I'd like to explain the cause of the current situation. When I analyzed RoR's vehicle loading code back in 2013, I discovered that the problem is in the design of the format - modders can define various parts of the vehicle (beams, nodes, wheels, cinecam, rotators, triggers, more wheels, more beams) in an arbitrary order, possibly interleaving things, and the parser will process all of it in the exact order. A software like this is a programmer's inferno because it's impossible to tell how exactly things are going depend on each other, how they will interact and what side effects may arise. Since RoR's vehicles were quite feature rich and features were built on top of one another, the amout of possible scenarios was astronomic. To name a few cases, I've seen vehicles defining some nodes, then defining wheels (which generate nodes) and then define more nodes. But hey, nodes have numbers, and if you auto-generate nodes in between, are you sure your numbering will continue correctly? Further, some modders attached beams to nodes before those were defined, or to nodes which were auto-generated by different sections (or possibly never generated). How is a programmer supposed to check if the connection is correct? To make things worse, there's the half-baked 'named nodes' feature (nodes2). More than half of truckfile sections don't support them, but at the same time, named nodes can still be reffered to with numbers, so modders did it that way. As a result, a programmer sees code trying to look for node 123 and he has no idea where that node will come from. Impossible to work with. Despite all these alarming facts, RoR vehicles have been working happily... until original authors left, along with the knowledge of all quirks and obscure mechanisms of the vehicle support. Un-involved coder didn't stand a chance. That's why 0.4.0x became incompatible with 0.38, and only problems followed.
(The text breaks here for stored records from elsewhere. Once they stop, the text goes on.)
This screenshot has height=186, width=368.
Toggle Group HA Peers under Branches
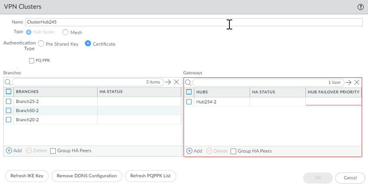(x=53, y=151)
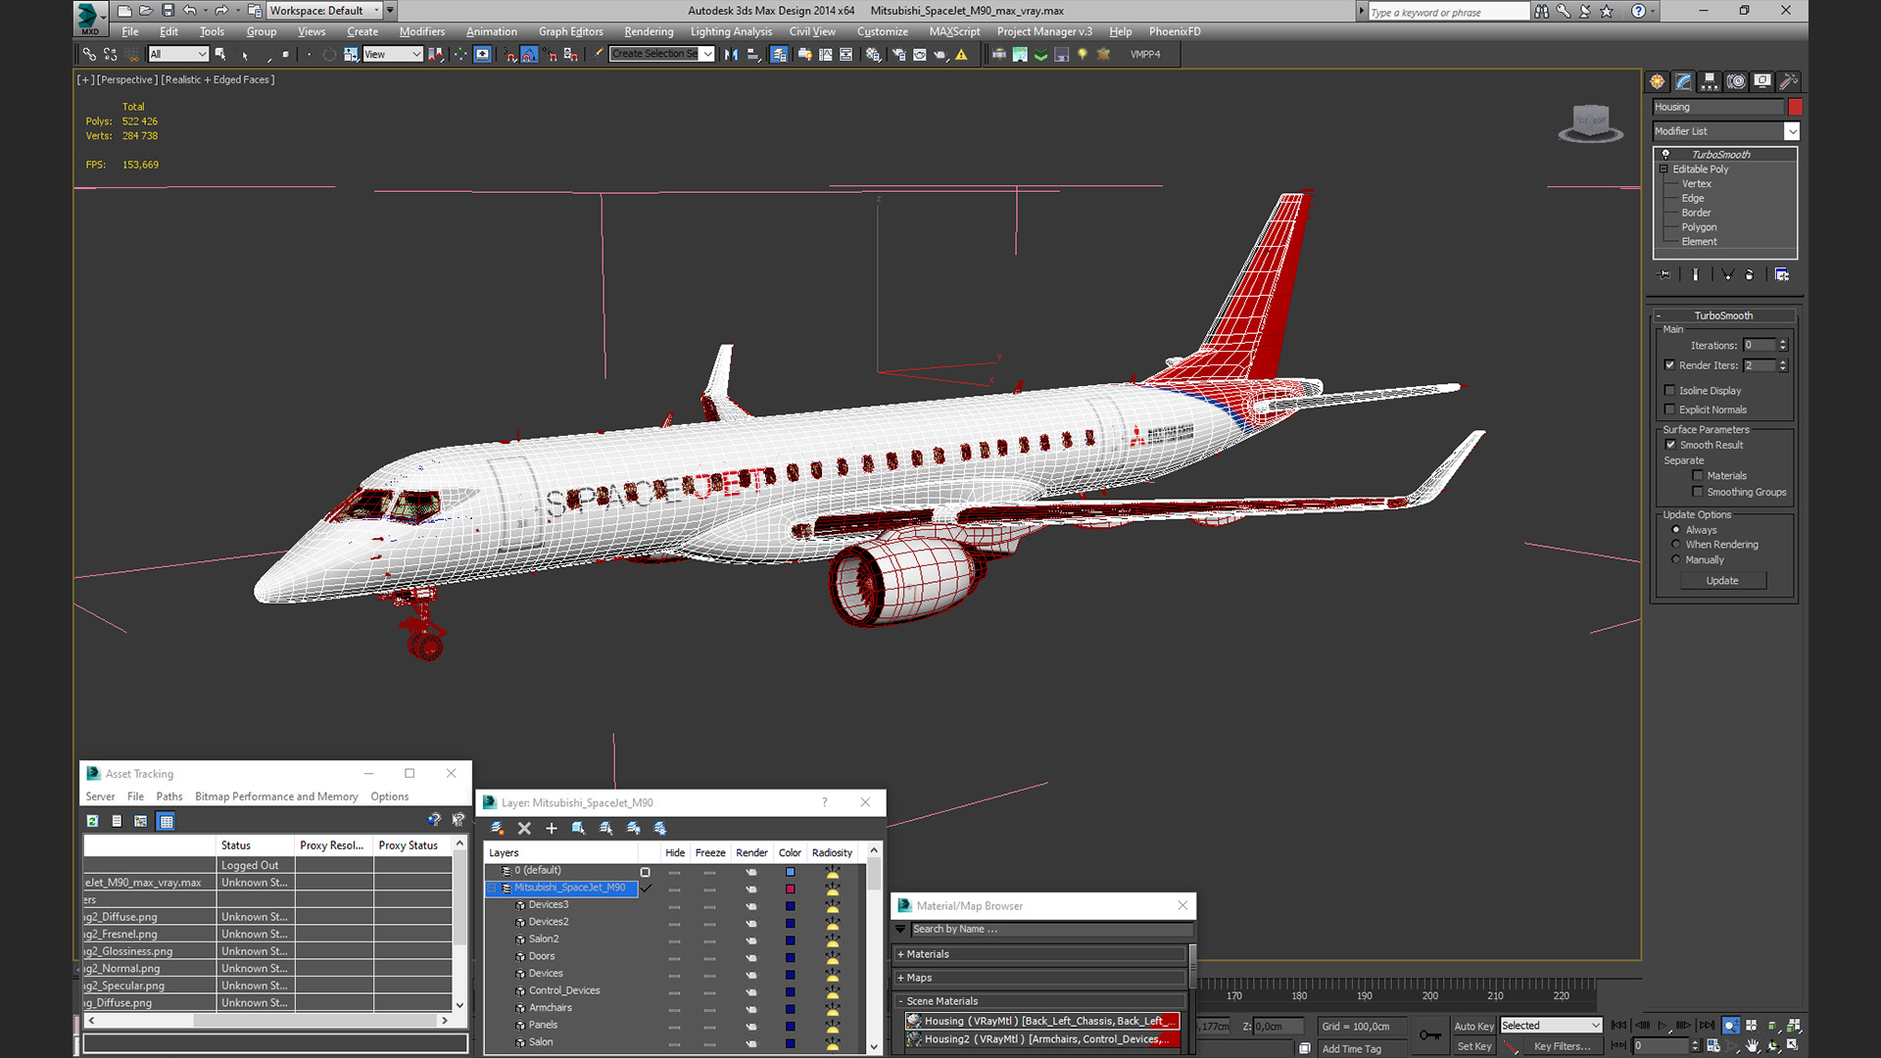Select Mitsubishi_SpaceJet_M90 layer in list

pyautogui.click(x=572, y=888)
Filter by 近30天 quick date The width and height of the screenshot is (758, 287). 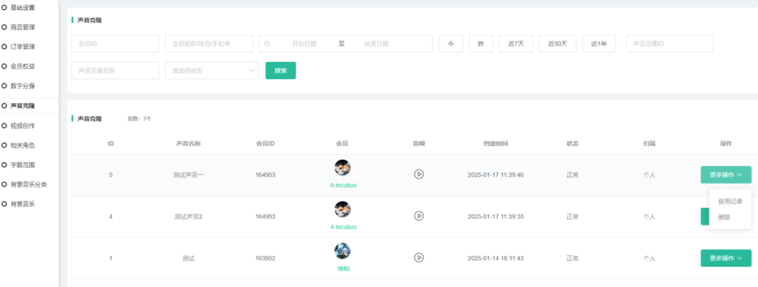(x=557, y=44)
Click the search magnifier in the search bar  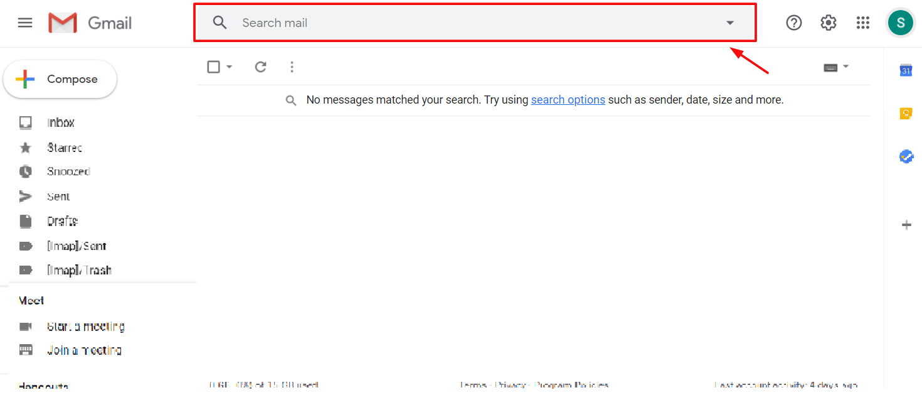point(220,23)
My solution to this issue was developing new vehicle parser: one that would read all data first and only then process them, in a given order, to avoid all unexpected results. From software design standpoint, this is an only plausible solution. Unfortunately, this approach broke all vehicles which relied on the quirky nature of the old parser. In addition of that, many bugs were introducted in the process, because RoR's vehicle format is very feature-rich and I was a new coder to the project. So far, I've been able to track and fix many of those bugs and also detect and work-around many legacy requirements of older vehicles. I had been hoping to work around everything, however, I've arrived to a point where some vehicles directly conflict with my parser's architecture. And even thoug I'd really love to make everything work, I'm not willing to compromise future development by making compatibility hacks into my code. Some content will just have to go.
In a near future, I'll publish a new test build of NextStable, along with all latest fixes and compatibility enhancements, and I'll begin to sort out supported vs. unsupported content. I'll be in touch with modders, discussing the do's and dont's which 0.4.5 will impose.